Mathematical modelling studies of the role of superinfection and non adherence HIV disease progression and viral blips

Abstract

This thesis examines the impact of HIV superinfection (infection of HIV-positive individuals by a heterologous HIV strain after immune responses have been established against the first strain) upon HIV disease progression and viral blips, and the relationship between non-adherence to cART and the occurrence of viral blips. For these purposes, a mathematical model of HIV within-host dynamics with two strains has been developed. My results suggest: firstly, HIV superinfection in and of itself was found not leading to faster progression to AIDS; it is only superinfection with strains of a higher replication capacity that does. Secondly, it was found that superinfecting strains susceptible to the existing cART regimen cannot establish themselves in patients, while those resistant to the regiment will lead to treatment failure. Superinfection in either scenario will not lead to viral blips. Thirdly, the choice of sampling frame was found to have a significant impact upon the observed number and incidence of viral blips.

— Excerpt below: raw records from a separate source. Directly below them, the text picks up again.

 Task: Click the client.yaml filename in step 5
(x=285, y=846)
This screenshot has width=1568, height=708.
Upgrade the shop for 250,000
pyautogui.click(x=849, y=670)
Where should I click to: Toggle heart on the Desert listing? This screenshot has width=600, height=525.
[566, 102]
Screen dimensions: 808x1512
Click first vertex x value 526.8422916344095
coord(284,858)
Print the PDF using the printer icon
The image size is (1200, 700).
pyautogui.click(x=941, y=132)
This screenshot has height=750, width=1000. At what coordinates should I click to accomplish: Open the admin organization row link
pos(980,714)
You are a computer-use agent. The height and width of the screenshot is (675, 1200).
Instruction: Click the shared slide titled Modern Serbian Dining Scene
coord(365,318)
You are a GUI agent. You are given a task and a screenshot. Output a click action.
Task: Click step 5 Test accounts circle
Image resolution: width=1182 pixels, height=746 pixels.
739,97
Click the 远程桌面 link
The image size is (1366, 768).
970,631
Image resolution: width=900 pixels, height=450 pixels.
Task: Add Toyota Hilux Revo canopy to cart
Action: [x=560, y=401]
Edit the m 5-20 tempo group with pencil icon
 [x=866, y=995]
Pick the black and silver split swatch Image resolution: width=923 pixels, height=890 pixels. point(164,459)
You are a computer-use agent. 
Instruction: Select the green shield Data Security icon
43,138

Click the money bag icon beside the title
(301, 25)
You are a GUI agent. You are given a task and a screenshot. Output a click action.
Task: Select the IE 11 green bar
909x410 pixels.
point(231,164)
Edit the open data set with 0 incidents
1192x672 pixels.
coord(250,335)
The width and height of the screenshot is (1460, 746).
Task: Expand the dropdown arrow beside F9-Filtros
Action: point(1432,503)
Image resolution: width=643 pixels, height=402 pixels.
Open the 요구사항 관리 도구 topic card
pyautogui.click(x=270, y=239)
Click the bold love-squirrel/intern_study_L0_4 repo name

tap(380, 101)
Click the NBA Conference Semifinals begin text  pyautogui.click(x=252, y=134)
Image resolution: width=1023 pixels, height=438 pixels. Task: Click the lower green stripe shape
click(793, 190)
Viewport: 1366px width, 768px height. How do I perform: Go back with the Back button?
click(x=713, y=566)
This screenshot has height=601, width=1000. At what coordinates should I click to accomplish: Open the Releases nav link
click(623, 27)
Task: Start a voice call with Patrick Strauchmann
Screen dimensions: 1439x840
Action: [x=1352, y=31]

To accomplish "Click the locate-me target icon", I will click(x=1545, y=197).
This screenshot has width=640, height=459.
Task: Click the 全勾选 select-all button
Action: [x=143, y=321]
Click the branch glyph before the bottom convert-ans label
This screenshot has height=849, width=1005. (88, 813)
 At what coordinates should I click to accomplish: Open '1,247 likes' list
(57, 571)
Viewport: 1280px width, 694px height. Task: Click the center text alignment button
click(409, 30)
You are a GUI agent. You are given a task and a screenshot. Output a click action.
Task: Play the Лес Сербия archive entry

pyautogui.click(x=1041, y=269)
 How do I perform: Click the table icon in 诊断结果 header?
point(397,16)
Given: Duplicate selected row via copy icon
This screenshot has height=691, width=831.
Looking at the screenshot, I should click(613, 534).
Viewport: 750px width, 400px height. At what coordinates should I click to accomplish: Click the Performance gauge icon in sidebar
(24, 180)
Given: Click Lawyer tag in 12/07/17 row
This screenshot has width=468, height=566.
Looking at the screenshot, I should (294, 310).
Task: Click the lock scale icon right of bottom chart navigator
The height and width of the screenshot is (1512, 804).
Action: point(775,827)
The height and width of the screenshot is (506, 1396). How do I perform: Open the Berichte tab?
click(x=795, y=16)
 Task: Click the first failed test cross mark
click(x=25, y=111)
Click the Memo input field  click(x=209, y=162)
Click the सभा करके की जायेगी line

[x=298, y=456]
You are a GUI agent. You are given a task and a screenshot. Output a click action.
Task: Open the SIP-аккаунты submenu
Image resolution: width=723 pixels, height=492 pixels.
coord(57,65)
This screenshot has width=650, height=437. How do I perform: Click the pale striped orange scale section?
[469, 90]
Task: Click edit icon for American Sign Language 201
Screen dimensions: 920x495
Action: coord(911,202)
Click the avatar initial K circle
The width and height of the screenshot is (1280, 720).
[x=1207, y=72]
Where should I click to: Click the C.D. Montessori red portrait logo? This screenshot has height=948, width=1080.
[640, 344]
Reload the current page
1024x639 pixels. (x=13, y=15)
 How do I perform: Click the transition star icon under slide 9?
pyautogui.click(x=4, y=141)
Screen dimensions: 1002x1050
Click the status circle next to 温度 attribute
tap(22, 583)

Instead of calculating the incidence of blips from their observed number over a period of time, one should take into account the sampling frame and calculate the proportion of blips among the measurements made over that period. Fourthly, increased drug adherence three days before a clinic visit does not mask poor 6 adherence; regular consecutive non-adherence results in more blips than a random non-adherence pattern; and dose-timing variation around the regimen-prescribed time leads to more blips. Fifthly, the non-linear relationship between the proportion of measurements with detectable viral blips and the probable drug adherence of a patient, and how this relationship varies with the viral replication rate, are studied. This thesis improves our understanding of anti-HIV immune responses, refines our public health messages and provides us with indications of drug adherence through observation of viral blips with different sampling frames.